公開から一週間以上遅れてやっと『ザ・スーパーマリオブラザーズ・ムービー』を観ました。
5月の大型連休の最終日に重い腰を上げるような私には映画の感想を綴ることさえ憚られる気がしましたが、予想以上に感動し、任天堂に感謝の気持ちさえ抱いたため、この高揚を備忘録として残すことにしました。

映画については様々なところで様々な方が様々な立場と方法で語られていると思いますので、「最高だった!」くらいの感想しか述べられないことをお許しください。
(※少しの映画情報も望まない方はご注意ください。)

Super 個人的評価

まず冒頭で、日本語吹替版台本をヨーロッパ企画の上田誠さんが担当されていると知り、思わぬところでテンションがぶち上がります。
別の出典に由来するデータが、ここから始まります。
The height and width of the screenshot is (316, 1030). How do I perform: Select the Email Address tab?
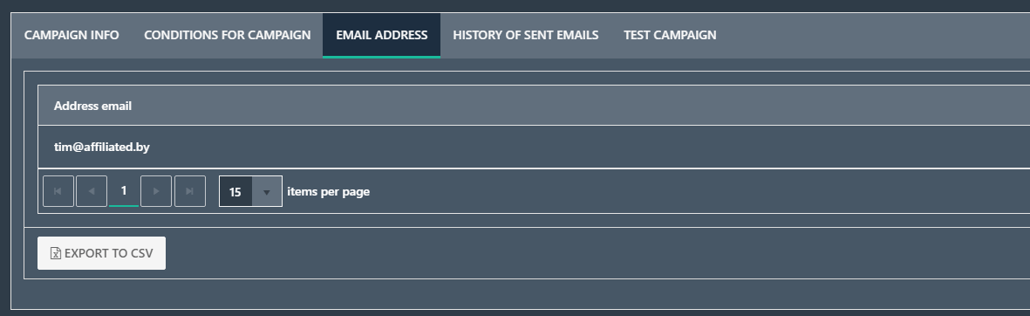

⤴︎
ヨーロッパ企画は関西に住んでいた大学時代から大好きで、地方で暮らす今も近くで公演がある時は足を運んでいますので、「おおおおおおおおおおおおおおおヨーロッパ企画の名が遂にユニーバサルに!」と思い勝手に震えました。

そして、エンディングで ”Mr. Blue SKy” が流れた時。同じスクリーンを眺めていた人たちの中で一番交感神経が優位になっていたのは自分だと胸を張れます。
“Mr.Blue Sky” はエレクトリック・ライト・オーケストラ(ELO)の1977年のヒットソングで、MARVELの “Guardians of the Galaxy Vol.2”(2017年) でも大きくフィーチャーされたこともまだ記憶に新しいと思います。

何といっても!作曲者のジェフ・リンは、ビートルズ、そしてジョージ・ハリスンを愛する私にとっては神のような存在なので(長くなるので彼とビートルズの関係については割愛します)、最高の映画のラストに最高のタイミングで思いがけず彼の楽曲が流れてきたら、、、そりゃ泣きますよね。
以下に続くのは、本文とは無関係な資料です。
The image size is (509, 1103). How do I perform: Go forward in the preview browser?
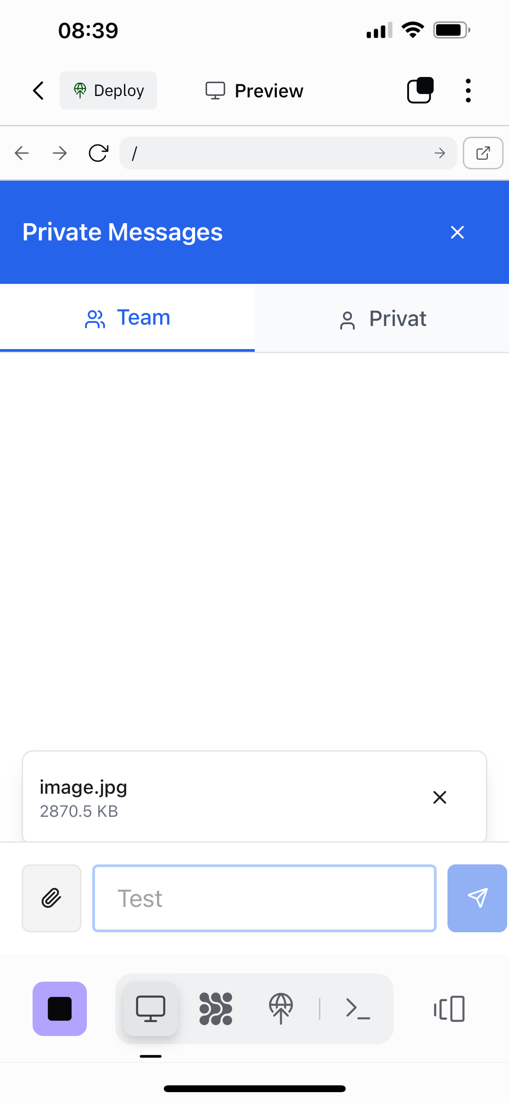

トレイラーを一度見ただけでほぼ予備知識なしで鑑賞しましたが、映画を見終わってこんなにもスッキリと何も考えず「もう一回観たいー♡」と思ったのは10年ぶりくらいなので、たとえTOMATOMETERがどんなに低かろうと、私にとってはSuper High Scoreの作品となりました。

恥ずかしながら観賞後に英語版のマリオはクリス・プラッドが演じていることを知り、加えて “GotG 3”もまだ観られていないという体たらくですが、シネマでクリプラと何度も見つめ合ってきたので、近い将来再び映画館へ猛ダッシュしたいと思います。

映画マリオの凄さ

何が凄いって、集中力の乏しい子供や現代人を惹きつけるストーリー展開、アニメーション、音楽 =「ゲームから誕生した映画」の93分の完成度。

作品自体の素晴らしさに加えて、この映画には、これまでいくらIMAXや4DXを体験したとてぶち破ることのできなかったヴェールの先へほんの少し誘って貰えた気がします。

鑑賞環境はIMAX3Dでした。
4DXと迷いましたが、水と風があまり得意でない(いつも途中でスイッチをOFFにしてしまう)のと、混雑具合からの選択でした。

IMAXや3Dについては今更言及する必要もないかと思いますが、この映画はどうせ劇場で見るなら音や映像の迫力はあった方がいいかなと個人的には思います。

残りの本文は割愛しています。